- What you have to do -
Copy the entries word for word, starting at the line that contains "Favorite the Biolage ColorLast hair mask" and continuing through the last of the entries.

START Information shown

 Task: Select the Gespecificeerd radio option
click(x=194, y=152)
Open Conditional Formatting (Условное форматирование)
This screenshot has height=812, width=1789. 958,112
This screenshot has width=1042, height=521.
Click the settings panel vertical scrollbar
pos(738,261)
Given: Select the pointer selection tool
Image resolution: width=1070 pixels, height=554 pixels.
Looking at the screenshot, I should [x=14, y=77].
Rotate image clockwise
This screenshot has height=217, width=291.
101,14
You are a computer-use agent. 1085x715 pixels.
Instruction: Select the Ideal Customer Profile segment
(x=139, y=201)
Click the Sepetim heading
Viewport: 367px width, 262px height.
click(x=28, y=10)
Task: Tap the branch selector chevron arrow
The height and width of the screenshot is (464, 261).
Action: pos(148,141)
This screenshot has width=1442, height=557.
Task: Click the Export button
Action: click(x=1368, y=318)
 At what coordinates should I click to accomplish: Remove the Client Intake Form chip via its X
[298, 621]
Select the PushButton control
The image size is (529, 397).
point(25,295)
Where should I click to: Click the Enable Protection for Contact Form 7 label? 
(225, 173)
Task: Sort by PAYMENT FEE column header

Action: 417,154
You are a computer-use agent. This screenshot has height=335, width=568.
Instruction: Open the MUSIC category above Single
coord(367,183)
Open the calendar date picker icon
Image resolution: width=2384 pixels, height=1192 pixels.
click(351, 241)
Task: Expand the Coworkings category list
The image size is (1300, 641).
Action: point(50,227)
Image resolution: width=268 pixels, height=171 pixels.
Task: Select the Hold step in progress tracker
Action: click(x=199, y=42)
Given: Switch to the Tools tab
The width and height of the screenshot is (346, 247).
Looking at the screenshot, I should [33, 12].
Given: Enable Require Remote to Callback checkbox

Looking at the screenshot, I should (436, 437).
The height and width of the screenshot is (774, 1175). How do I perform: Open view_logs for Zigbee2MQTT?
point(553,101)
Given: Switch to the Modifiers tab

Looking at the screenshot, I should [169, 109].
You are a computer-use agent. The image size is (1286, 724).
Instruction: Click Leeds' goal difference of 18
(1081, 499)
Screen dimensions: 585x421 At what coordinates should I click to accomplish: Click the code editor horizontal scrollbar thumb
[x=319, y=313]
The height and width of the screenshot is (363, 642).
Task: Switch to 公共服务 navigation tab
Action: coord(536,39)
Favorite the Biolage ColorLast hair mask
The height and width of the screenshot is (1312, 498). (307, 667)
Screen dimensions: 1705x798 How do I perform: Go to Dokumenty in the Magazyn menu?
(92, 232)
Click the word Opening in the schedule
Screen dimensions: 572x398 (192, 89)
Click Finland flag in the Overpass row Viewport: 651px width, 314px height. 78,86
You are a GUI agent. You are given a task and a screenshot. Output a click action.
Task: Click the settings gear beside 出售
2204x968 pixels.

END Information shown

- Response -
Favorite the Biolage ColorLast hair mask
The height and width of the screenshot is (1312, 498). (307, 667)
Screen dimensions: 1705x798 How do I perform: Go to Dokumenty in the Magazyn menu?
(92, 232)
Click the word Opening in the schedule
Screen dimensions: 572x398 (192, 89)
Click Finland flag in the Overpass row Viewport: 651px width, 314px height. 78,86
You are a GUI agent. You are given a task and a screenshot. Output a click action.
Task: Click the settings gear beside 出售
2204x968 pixels.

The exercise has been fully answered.